Exercise: The answer should be the exact lines from the line containing "Given: Launch terminal for The Station" through the last line of the material below, with no pictures.

Given entries:
..............................

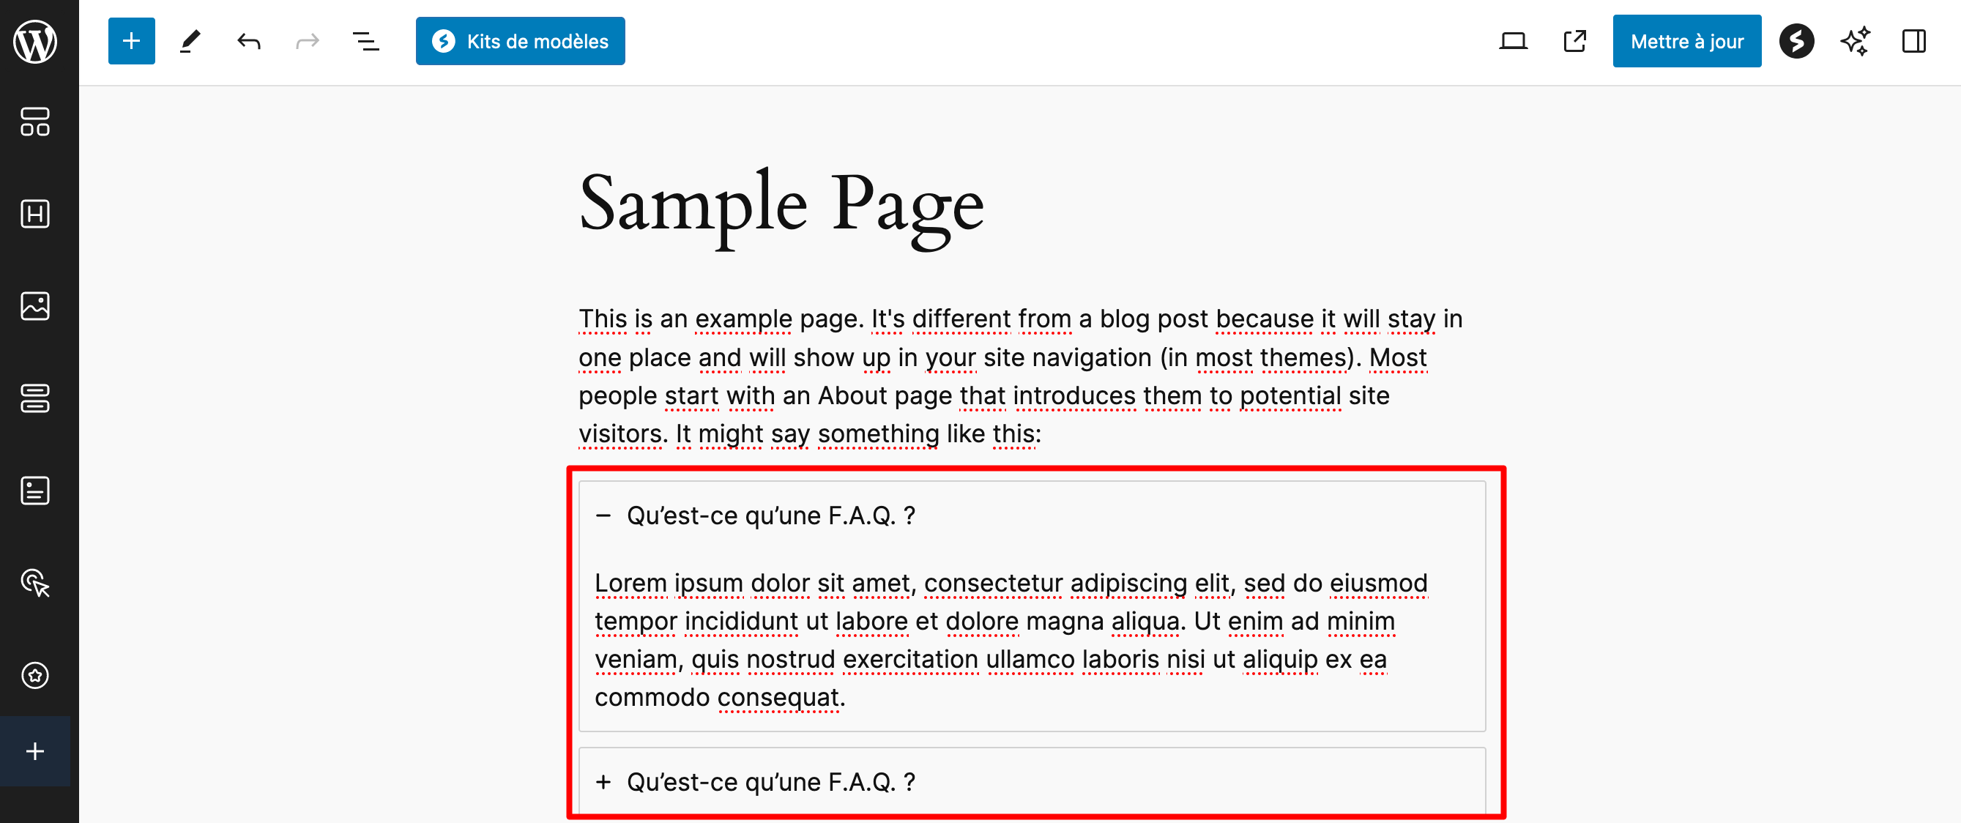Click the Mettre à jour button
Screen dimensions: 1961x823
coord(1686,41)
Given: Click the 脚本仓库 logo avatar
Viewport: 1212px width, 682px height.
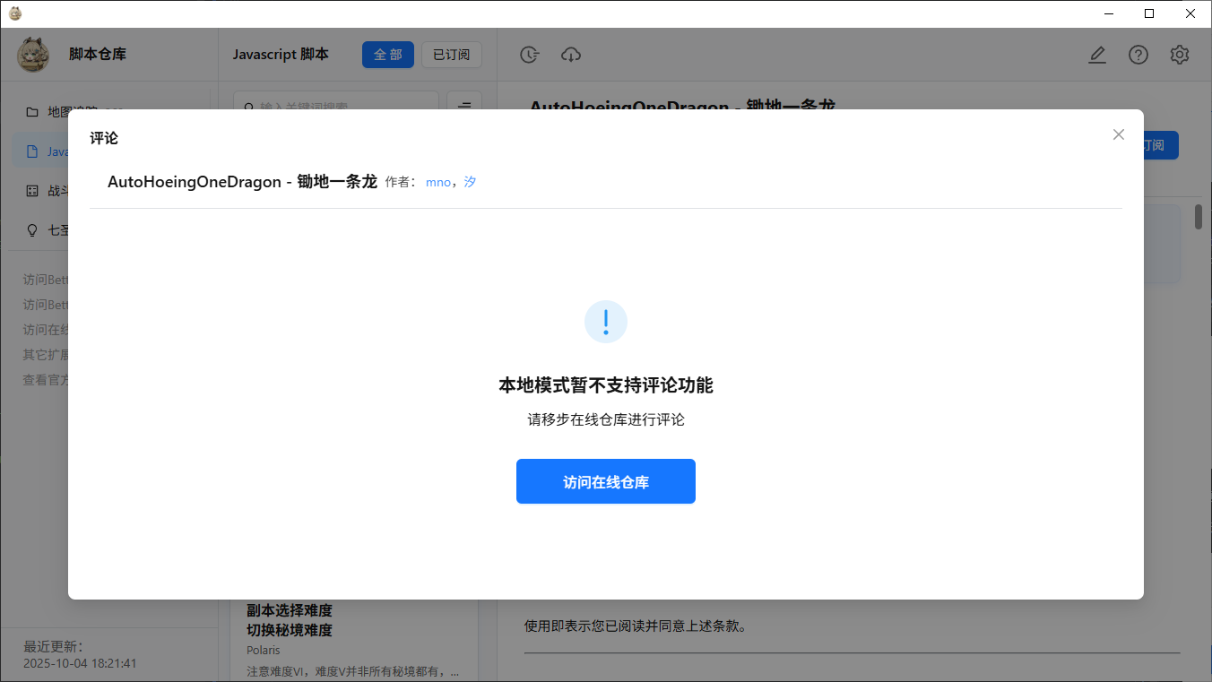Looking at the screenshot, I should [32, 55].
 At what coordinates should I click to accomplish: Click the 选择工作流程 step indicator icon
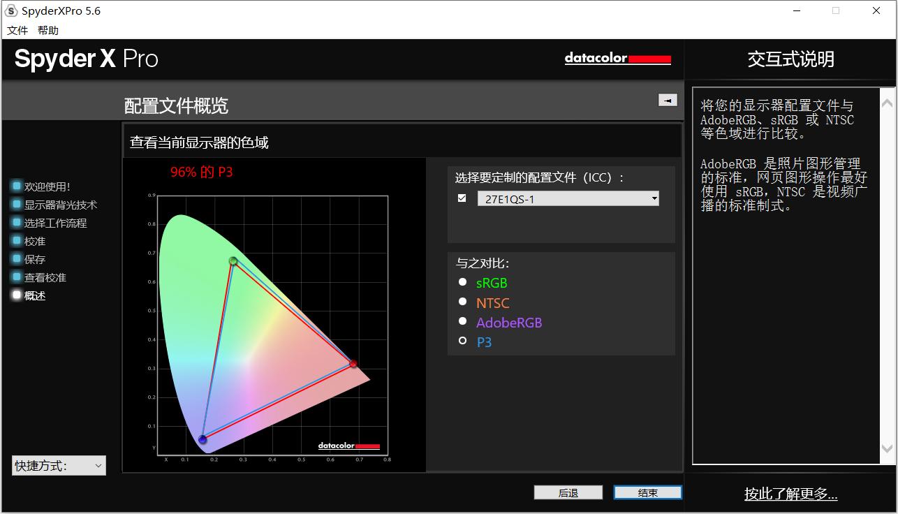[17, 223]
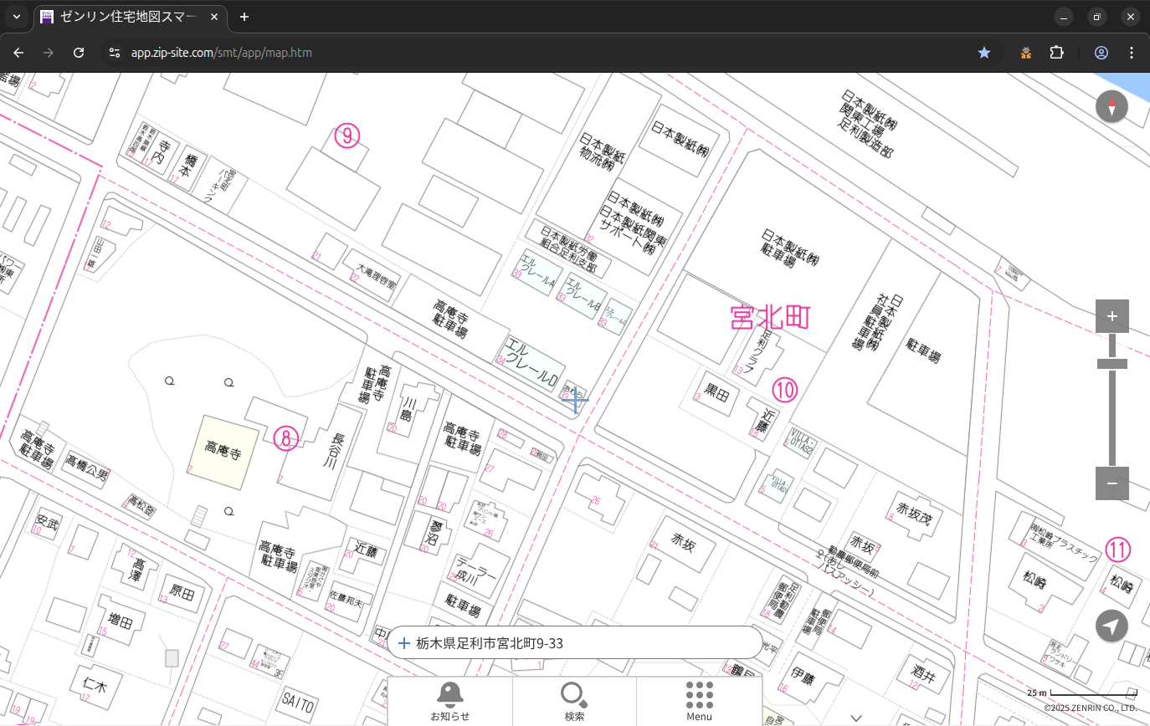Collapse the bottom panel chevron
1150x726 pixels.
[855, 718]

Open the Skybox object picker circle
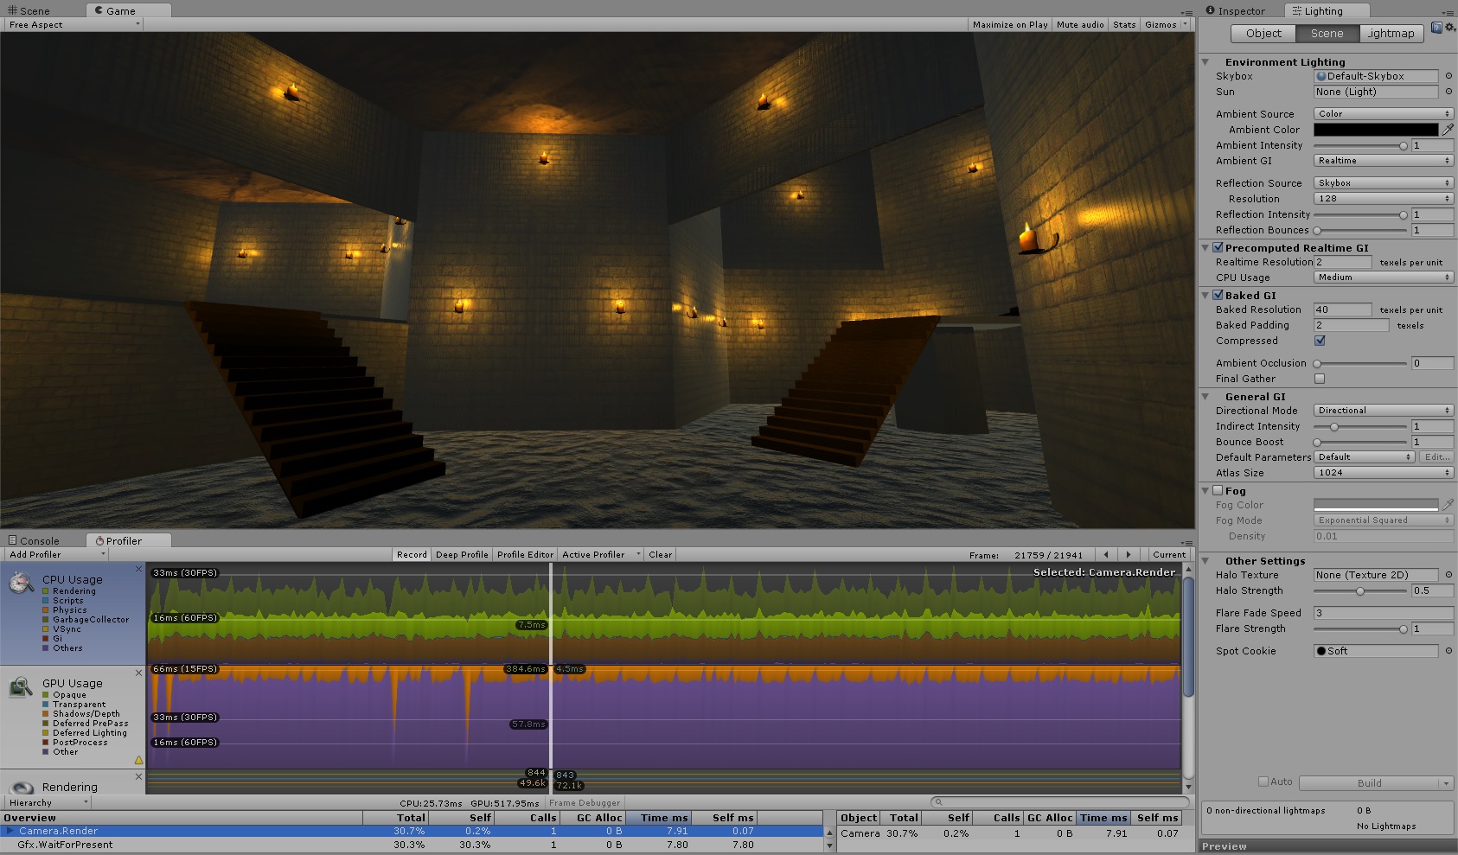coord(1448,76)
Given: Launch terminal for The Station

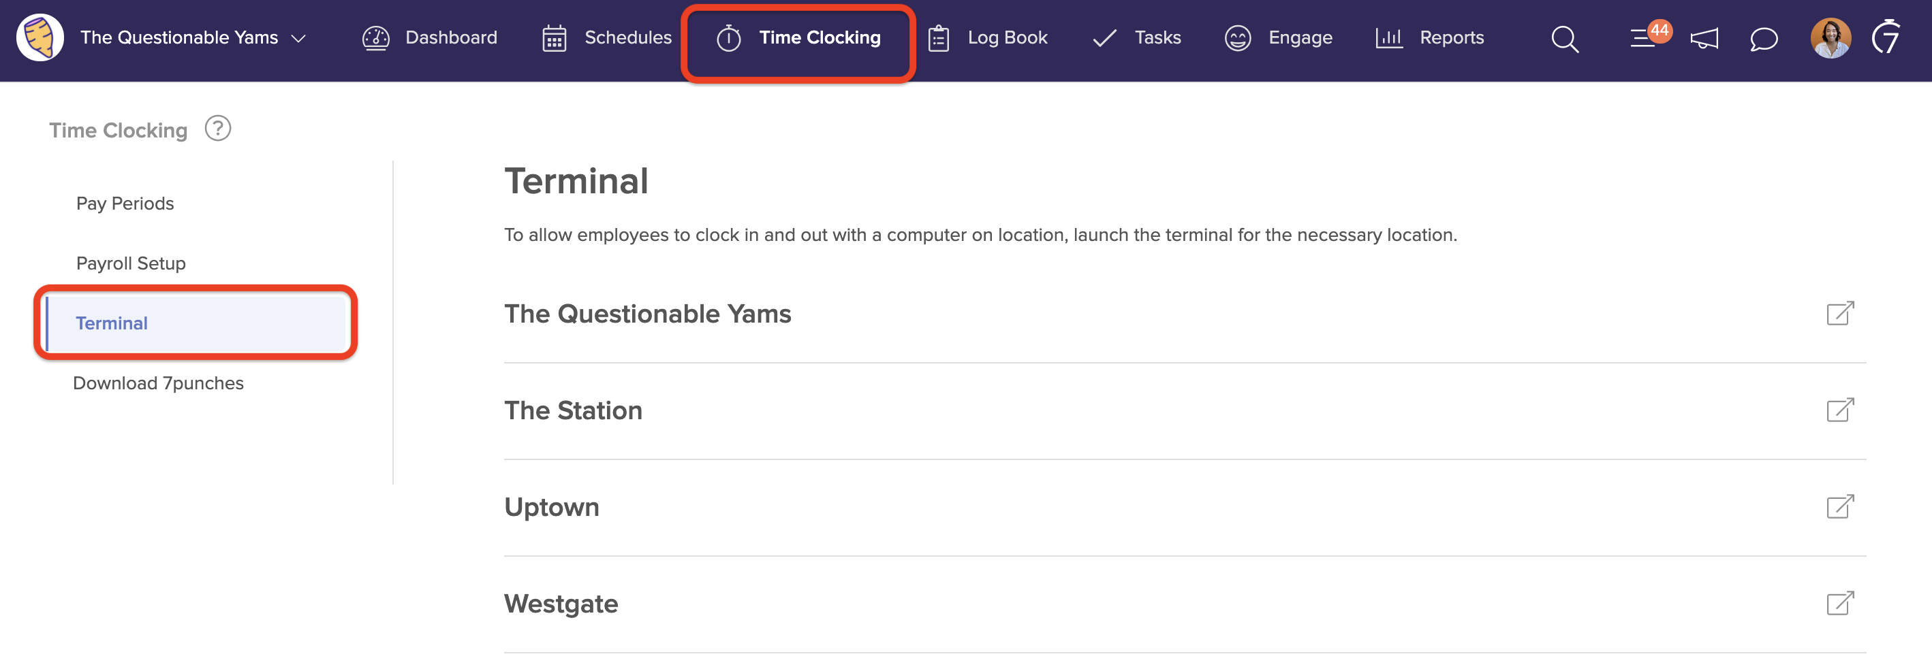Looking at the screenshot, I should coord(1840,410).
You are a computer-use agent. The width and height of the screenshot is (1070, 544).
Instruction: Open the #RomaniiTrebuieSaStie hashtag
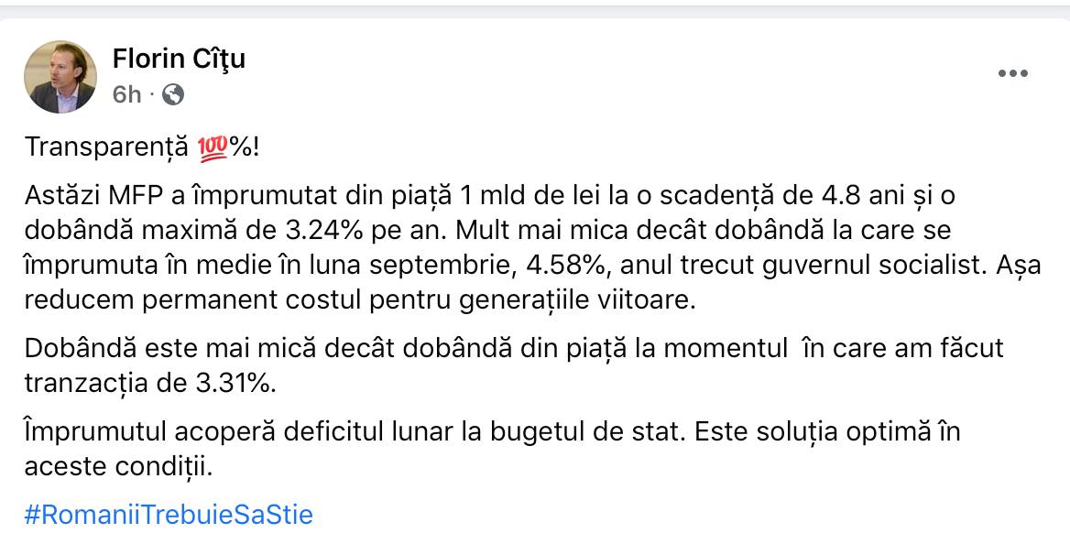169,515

..............................

Solution below:
Given: Launch terminal for The Station

Looking at the screenshot, I should coord(1840,410).
You are a computer-use agent. The width and height of the screenshot is (1070, 544).
Instruction: Open the #RomaniiTrebuieSaStie hashtag
169,515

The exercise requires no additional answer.